Uscito dalla foresta, Arbred segue il sentiero, mentre incomincia a calare la notte.

Canticchiando una canzoncina demenziale prosegue, affidandosi ai suoi sensi acuti per procedere sicuro nell'oscurità.

La mattina seguente giunge in vista di Alglafia, un villaggio di pastori, e fa il suo ingresso trionfale calpestando coi piedi nudi un enorme pizza bovina che sembra sorridere dalla gioia. Dopo avere infierito brutalmente sui poveri prodotti corporei, prosegue imprecando verso l'unica osteria del paese, chiamata "La Boassa".

Una decina di pastori ride al suo passaggio, dopo avere seguito con sguardi curiosi le sue vicende e liti coi prodotti del bovino intestino. Ride perfino una mucca, che lo guarda divertita e con aria vagamente colpevole.

- Ste dannate mucche con questa schifosissima abitudine di concimare in giro per la città... -

«Oh ma che cosa disdicevole, tutti questi escvementi in givo pev le vie, oh ma che puzza insoppovtabile...»

- Cornute le mucche e ancora più cornuti i pastori, che possano annegare insieme a Hammie... -

«E voi potveste puve smetteve di videve, non si gioisce delle altvui sventuve!»

Uno sguardo inorridito si dipinge sulla faccia dei pastori alle frasi dell'elfo, che ha una voce roca e stonatissima, a volte stridula come quella di Hammie e a volte simile al rutto di un balor con la tracheite.

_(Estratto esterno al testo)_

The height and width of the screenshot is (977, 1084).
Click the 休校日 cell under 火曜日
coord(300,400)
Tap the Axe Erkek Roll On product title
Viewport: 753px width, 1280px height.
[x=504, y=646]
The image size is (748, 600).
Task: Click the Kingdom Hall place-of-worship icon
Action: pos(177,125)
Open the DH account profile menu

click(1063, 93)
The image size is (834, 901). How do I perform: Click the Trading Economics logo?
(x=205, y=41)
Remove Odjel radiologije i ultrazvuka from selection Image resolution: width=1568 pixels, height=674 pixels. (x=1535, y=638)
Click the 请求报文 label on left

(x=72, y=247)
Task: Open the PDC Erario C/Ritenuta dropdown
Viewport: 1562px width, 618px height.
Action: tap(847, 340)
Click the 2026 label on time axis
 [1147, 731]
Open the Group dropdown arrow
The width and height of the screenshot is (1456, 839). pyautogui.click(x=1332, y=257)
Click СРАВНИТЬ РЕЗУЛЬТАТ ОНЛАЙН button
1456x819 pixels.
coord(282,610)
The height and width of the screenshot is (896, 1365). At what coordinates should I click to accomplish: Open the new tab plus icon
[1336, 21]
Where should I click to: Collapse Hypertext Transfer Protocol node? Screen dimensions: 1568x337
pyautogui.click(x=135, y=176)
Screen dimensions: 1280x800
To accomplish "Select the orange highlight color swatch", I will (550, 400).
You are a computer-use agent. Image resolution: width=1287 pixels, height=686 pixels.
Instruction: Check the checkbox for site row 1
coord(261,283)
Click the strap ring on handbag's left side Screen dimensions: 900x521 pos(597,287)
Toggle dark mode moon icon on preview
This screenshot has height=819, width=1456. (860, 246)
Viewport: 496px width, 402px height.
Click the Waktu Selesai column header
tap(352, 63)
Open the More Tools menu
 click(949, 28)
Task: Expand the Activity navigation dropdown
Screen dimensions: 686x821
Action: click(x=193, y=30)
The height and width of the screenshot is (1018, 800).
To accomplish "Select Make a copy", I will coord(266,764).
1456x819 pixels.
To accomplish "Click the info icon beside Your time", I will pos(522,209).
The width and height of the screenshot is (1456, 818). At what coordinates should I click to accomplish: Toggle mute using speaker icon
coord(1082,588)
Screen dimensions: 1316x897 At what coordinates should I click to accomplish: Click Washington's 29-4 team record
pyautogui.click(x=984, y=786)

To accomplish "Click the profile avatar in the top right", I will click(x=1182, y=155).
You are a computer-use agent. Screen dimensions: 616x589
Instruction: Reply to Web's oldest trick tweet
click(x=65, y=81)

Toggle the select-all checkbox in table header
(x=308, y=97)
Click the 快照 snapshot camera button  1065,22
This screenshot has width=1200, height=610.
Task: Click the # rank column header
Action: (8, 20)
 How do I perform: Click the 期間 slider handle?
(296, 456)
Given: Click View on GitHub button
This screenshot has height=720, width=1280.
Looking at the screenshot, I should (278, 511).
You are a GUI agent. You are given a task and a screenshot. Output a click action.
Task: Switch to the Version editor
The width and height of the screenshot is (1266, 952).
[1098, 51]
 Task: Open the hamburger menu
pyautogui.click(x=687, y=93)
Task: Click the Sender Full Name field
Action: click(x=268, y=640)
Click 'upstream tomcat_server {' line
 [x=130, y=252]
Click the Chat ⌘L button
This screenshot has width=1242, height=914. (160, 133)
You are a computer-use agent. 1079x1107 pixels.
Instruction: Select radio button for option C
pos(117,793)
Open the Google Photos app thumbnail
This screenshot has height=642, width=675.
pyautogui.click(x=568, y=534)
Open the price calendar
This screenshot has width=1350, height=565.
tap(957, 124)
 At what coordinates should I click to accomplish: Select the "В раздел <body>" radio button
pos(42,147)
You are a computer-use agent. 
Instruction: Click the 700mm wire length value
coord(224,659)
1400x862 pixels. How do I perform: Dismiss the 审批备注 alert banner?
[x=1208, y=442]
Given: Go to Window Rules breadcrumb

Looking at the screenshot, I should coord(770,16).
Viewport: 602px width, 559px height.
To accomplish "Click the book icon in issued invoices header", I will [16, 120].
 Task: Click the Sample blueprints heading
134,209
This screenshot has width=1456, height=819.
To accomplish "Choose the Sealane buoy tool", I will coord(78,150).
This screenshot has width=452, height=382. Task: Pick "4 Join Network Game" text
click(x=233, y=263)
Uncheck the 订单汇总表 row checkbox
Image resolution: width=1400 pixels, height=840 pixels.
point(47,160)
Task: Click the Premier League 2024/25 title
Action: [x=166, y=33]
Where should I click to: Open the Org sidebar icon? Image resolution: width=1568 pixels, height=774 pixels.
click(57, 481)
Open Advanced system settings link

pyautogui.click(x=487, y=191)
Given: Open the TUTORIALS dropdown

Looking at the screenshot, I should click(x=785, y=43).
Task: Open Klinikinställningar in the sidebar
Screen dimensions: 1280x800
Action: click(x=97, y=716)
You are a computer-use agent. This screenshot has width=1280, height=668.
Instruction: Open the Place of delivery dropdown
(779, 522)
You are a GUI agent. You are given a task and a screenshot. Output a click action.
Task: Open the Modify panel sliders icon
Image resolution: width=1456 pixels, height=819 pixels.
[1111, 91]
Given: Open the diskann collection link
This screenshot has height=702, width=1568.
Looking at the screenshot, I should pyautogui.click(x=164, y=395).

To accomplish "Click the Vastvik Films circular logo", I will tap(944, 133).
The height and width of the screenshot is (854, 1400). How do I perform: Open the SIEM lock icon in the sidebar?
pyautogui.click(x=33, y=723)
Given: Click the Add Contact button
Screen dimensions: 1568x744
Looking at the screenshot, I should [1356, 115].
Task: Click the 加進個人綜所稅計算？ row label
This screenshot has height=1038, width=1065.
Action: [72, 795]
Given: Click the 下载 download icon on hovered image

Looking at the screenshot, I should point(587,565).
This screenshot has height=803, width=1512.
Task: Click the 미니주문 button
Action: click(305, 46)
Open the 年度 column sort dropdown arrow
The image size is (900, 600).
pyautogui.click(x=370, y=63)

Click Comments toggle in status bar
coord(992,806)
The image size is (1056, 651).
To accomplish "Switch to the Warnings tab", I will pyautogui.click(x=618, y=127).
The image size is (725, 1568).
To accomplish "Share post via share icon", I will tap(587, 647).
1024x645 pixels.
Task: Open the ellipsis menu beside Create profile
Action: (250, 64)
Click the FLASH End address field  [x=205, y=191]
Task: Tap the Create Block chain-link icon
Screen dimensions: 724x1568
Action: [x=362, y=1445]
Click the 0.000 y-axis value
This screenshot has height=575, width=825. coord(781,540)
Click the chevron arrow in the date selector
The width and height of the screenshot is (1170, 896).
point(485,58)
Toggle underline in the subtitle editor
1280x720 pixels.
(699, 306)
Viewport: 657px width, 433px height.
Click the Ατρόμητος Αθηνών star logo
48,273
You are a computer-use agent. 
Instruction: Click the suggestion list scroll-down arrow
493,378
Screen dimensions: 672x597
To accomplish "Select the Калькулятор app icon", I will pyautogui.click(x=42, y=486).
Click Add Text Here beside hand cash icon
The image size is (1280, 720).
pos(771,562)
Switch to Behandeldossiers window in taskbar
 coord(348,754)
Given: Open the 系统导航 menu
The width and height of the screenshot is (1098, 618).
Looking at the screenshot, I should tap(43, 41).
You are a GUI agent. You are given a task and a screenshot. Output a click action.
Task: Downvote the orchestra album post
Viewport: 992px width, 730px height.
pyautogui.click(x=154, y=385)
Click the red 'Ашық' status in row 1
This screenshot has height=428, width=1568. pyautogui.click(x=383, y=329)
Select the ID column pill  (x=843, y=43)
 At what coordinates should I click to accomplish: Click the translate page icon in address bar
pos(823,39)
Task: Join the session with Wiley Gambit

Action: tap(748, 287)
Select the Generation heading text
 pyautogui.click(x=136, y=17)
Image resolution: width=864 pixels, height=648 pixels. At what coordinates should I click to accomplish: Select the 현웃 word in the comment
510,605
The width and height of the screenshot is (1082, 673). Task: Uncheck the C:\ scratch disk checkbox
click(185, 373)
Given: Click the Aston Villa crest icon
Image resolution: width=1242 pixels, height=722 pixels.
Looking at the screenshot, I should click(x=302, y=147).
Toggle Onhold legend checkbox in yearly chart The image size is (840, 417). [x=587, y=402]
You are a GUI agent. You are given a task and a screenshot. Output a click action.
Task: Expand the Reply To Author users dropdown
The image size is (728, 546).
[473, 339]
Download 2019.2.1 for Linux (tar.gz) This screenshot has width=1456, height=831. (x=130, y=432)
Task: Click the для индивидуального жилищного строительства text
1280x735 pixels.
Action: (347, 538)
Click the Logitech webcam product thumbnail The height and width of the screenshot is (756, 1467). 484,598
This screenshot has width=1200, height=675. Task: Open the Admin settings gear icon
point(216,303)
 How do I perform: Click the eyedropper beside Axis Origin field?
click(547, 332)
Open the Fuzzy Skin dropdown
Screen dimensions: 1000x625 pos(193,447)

I pastori dunque iniziano a ridere rotolandosi per terra, ridono come pazzi senza più riuscire a fermarsi.

Arbred, imbufalito e umiliato, entra nell'osteria sporcando non poco il pavimento e si appoggia stanco al bancone, ordinando una birra.

In quel mentre un corpulento mezzorco dall'aria rozza, ma con lo sguardo stranamente fiero e altezzoso per la sua razza, fa il suo ingresso nella locanda. Con passi pesanti ma ben misurati, si appropinqua al bancone piazzandosi nell'unico posto disponibile, cioè di fianco ad Arbred. Infatti misteriosamente nessuno sembra volersi avvicinare all'elfo.

«Signor locandiere, potrebbe, cortesissimevolmente, consegnarmi quella pregiata bevanda alcolica che proviene dal frutto della vite autunnale?»

«Eh?!?»

Esclama il locandiere lievemente disorientato.

«Del vino, villano!»

Nel villaggio di orchi dal quale proviene, il mezzorco Argaragnasd è molto conosciuto. Il suo fare maleducato rende orgogliosi gli orchi, ma il suo "piccolo" difetto li fa anche vergognare. Perciò alcuni orchi, combattuti tra questi due sentimenti, si suicidano perché non capiscono cosa stanno provando.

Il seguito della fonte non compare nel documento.